Professores da rede estadual anunciam greve para aula presencial

publicado em 10 de fevereiro de 2021 - Por BJD
Orivaldo Felicio, diretor regional da Apeoesp, protocola representação para greve das aulas presenciais; ensino remoto permanece (Divulgação)

Professores da rede pública de ensino do Estado de São Paulo decidiram fazer greve contra aulas presenciais desde segunda-feira, 8 de fevereiro.

Segundo o Sindicato dos Professores do Ensino Oficial do Estado de São Paulo (Apeoesp), os profissionais irão trabalhar normalmente, mas de forma remota.

A presidente do Sindicato, Isabel Noronha, disse que a paralisação é uma greve sanitária contra a volta das aulas em meio à pandemia de covid-19.”Não há condições para um retorno seguro.

As escolas não apresentam a mínima infraestrutura. Recebemos a todo momento fotos e vídeos de professores mostrando banheiros quebrados, lixo acumulado, goteiras, álcool em gel vencido. E tudo isso já está causando consequências graves”, disse.

De acordo com Isabel, um levantamento feito pelo sindicato dos professores constatou 147 casos de covid-19 em escolas que já retornaram com atividades presenciais. “Imagine o que vai acontecer quando milhões de estudantes voltarem para as aulas presenciais no estado”, destacou.

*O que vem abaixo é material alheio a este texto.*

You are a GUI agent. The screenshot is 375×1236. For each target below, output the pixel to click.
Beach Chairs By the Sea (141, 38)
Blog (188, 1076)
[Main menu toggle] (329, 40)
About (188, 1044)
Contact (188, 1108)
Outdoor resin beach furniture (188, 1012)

REPRESENTAÇÃO NO MUNICÍPIO

Os conselheiros regionais da Apeoesp – subsede de Bragança Paulista, em nome de Orivaldo Felicio, diretor regional (foto), protocolaram representação junto ao Ministério Público a respeito da greve presencial. No documento eles citam que alguns professores que participaram do planejamento do novo ano letivo, que ocorreu em 29 de janeiro de 2021 nas unidades escolares de forma presencial, alguns professores se contaminaram. Há ainda uma lista em que cita as escolas e casos suspeitos ou confirmados.

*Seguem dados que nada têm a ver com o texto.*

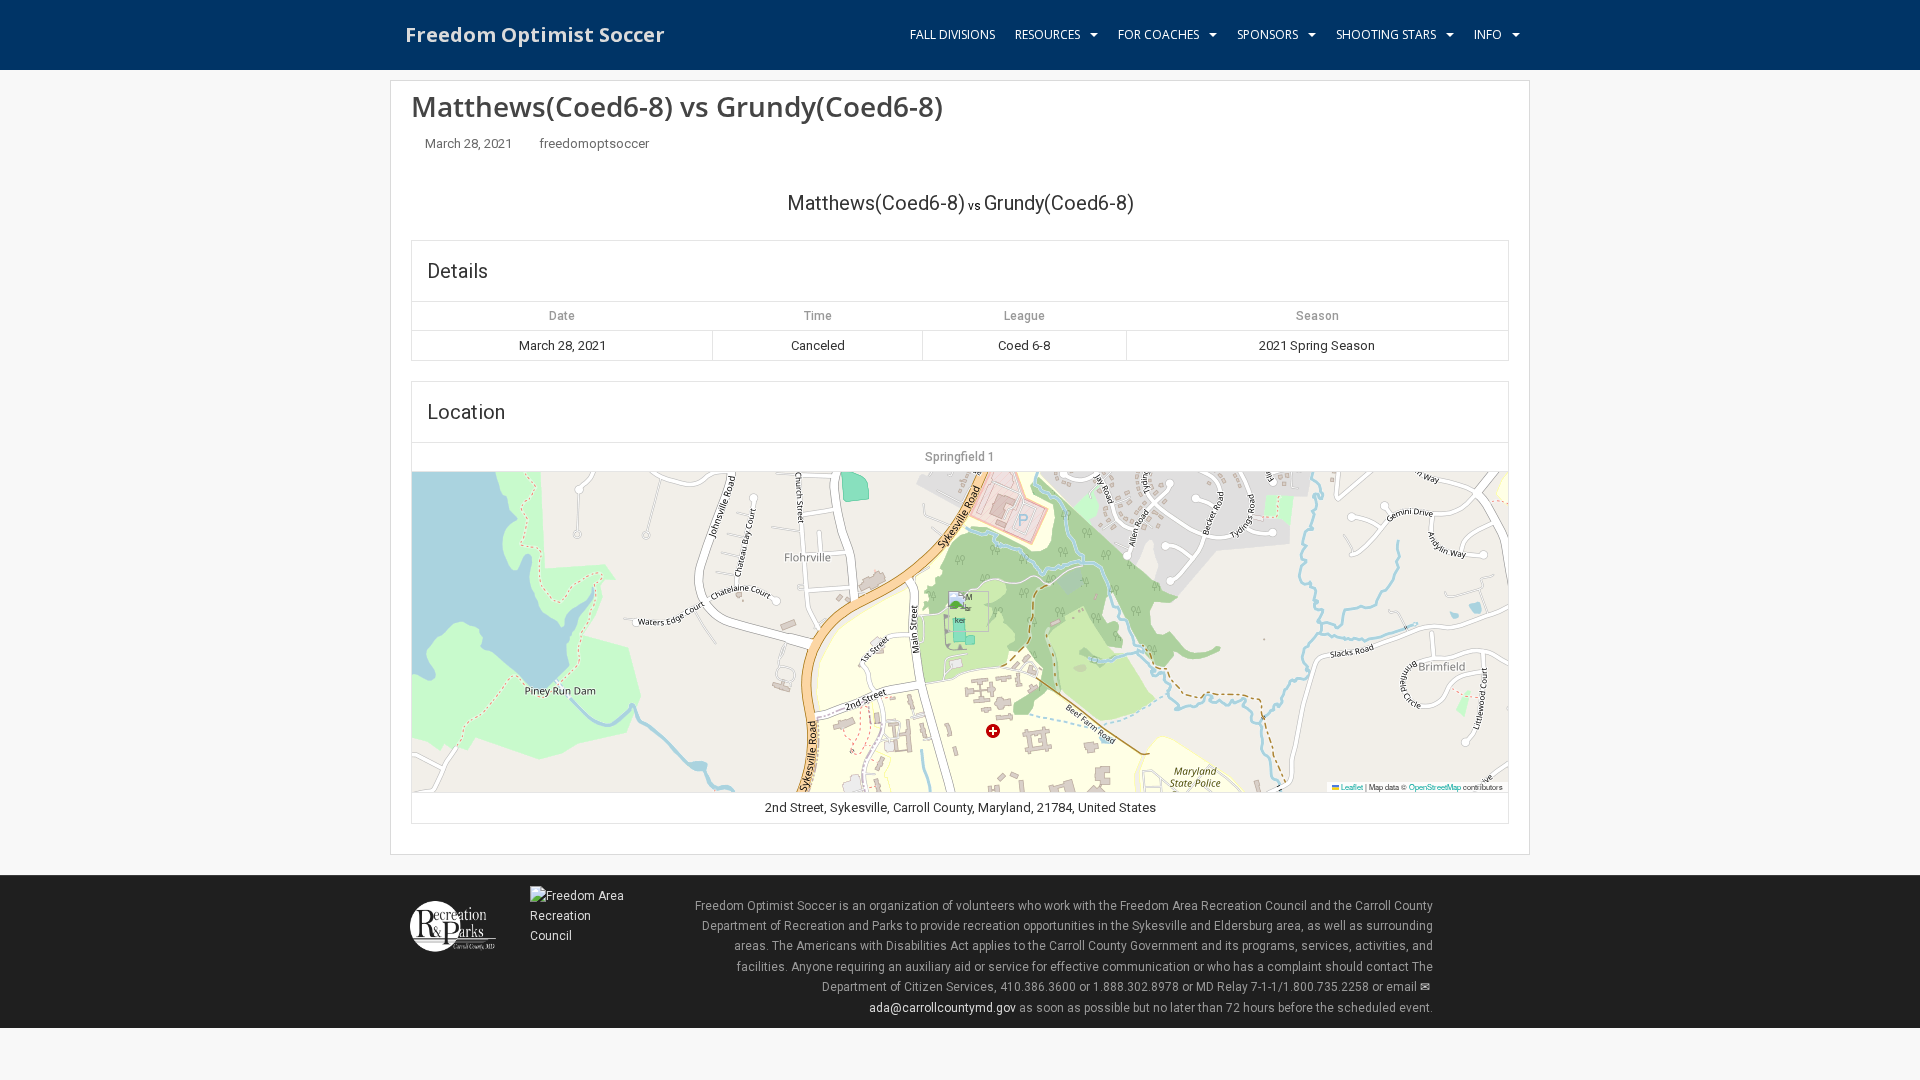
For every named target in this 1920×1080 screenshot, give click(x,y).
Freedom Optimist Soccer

MANIFESTAÇÃO DA SECRETARIA DE EDUCAÇÃO

Em nota, a Secretaria de Educação do Estado disse que a paralisação faz parte de uma agenda político-partidária e que “o sindicato ainda esquece de contabilizar os riscos diversos atrelados ao atraso educacional e à saúde emocional e mental das milhares crianças e adolescentes”.

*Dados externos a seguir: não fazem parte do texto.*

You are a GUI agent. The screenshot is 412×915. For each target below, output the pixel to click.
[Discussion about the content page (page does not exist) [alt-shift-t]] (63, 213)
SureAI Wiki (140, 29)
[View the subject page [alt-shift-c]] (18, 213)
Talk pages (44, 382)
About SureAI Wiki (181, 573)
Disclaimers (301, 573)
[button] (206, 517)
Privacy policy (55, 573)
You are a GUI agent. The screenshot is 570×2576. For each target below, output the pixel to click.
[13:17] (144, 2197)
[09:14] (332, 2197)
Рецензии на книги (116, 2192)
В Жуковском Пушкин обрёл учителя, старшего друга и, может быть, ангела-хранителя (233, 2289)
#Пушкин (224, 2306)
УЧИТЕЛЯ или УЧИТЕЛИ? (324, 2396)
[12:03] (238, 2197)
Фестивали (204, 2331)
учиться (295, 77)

“A retomada das aulas é pautada em medidas de contenção da epidemia, obedecendo aos critérios de segurança estabelecidos pelo Centro de Contingência do Coronavírus, embasada em experiências internacionais e nacionais. Estudantes e profissionais com doenças crônicas ou fatores de risco devem permanecer em casa, cumprindo atividades remotas”, destacou em nota.

A secretaria disse ainda que faltas não justificadas pelos profissionais serão descontadas.